Aby upewnić się, że robisz miażdżące czaszki w odpowiedniej formie, O'Donnell sugeruje również ćwiczenie ruchu tylko z masą ciała i powolnym zwiększaniem masy. Oznacza to używanie ciężaru, który jest trudny, ale czegoś, czego możesz użyć, aby wykonać 10 do 12 powtórzeń w odpowiedniej formie. Możesz również użyć jednego hantla, chwytając go obiema rękami, na początek, zanim przymierzysz jeden ciężar w każdej ręce.

A. Trzymaj hantle w każdej ręce i połóż się twarzą do góry na macie do ćwiczeń (lub ławce) z ugiętymi kolanami i stopami płasko na podłodze.

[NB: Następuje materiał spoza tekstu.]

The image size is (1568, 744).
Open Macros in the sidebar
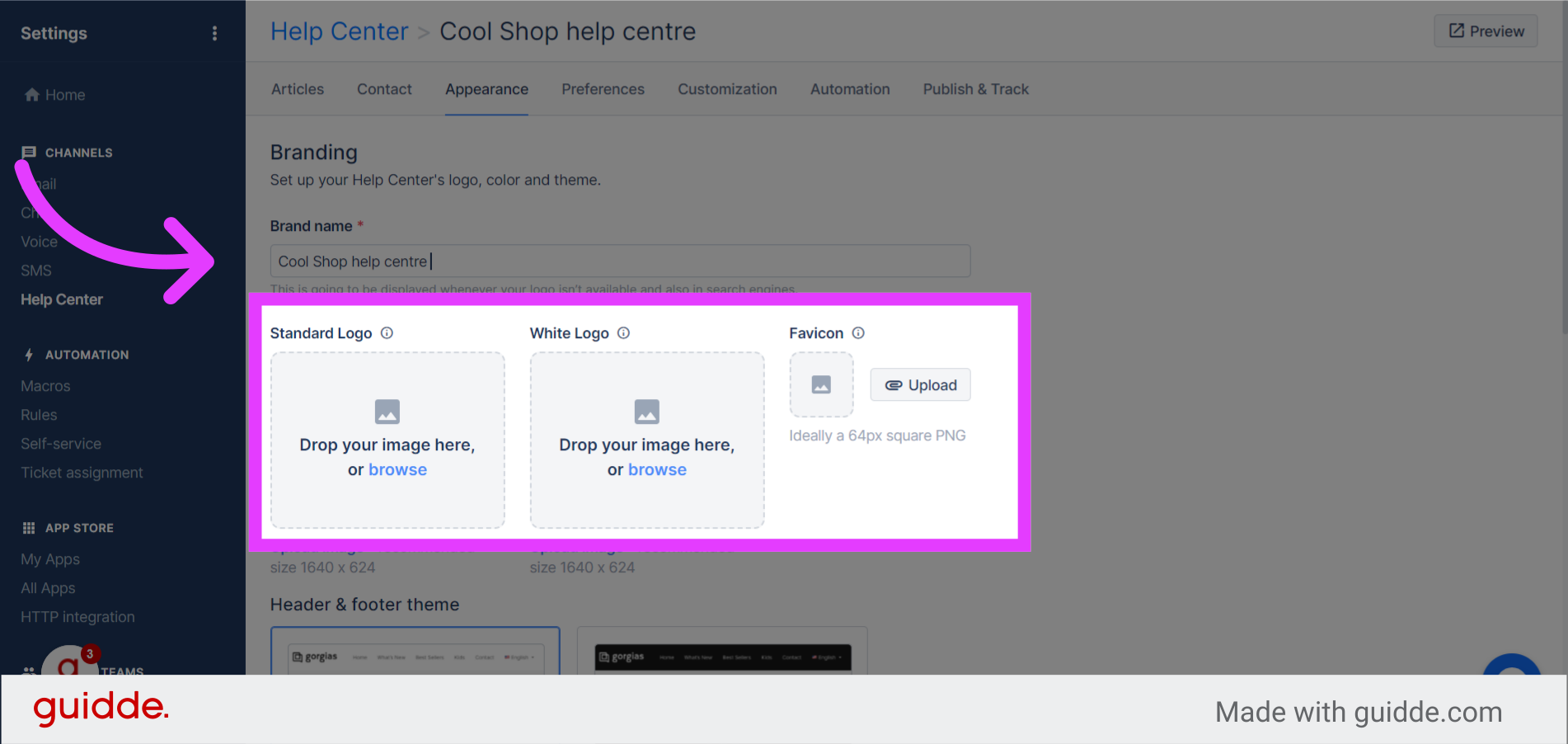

B. Wyciągnij ręce nad klatkę piersiową z dłońmi skierowanymi do siebie. Zaangażuj pośladki i pociągnij klatkę piersiową w dół, aby zapobiec wyginaniu dolnej części pleców.

C. Wsuwając łokcie i naciskając ramiona w dół, powoli zegnij łokcie, aby opuścić hantle około cala nad czołem po obu stronach głowy. Unikaj przesuwania górnych ramion i ramion kotwiczących w dół, aby zaangażować mięśnie łokciowe, izolując triceps, gdy ciężary opadają.

D. Z kontrolą podnieś ramiona z powrotem.

Odrzuć kruszące czaszki

Pabon mówi, że zmiana pochylenia na ławce może zaangażować określone głowy (czytaj: części) tricepsa nieco bardziej niż inne. Na przykład, użycie ławki opadającej (z głową niżej niż stopy) spowoduje większą aktywację bocznej głowy tricepsa, która jest skierowana na zewnątrz ramienia, mówi Pabon. Oto dokładnie, jak zrobić kruszące czaszki z parą hantli.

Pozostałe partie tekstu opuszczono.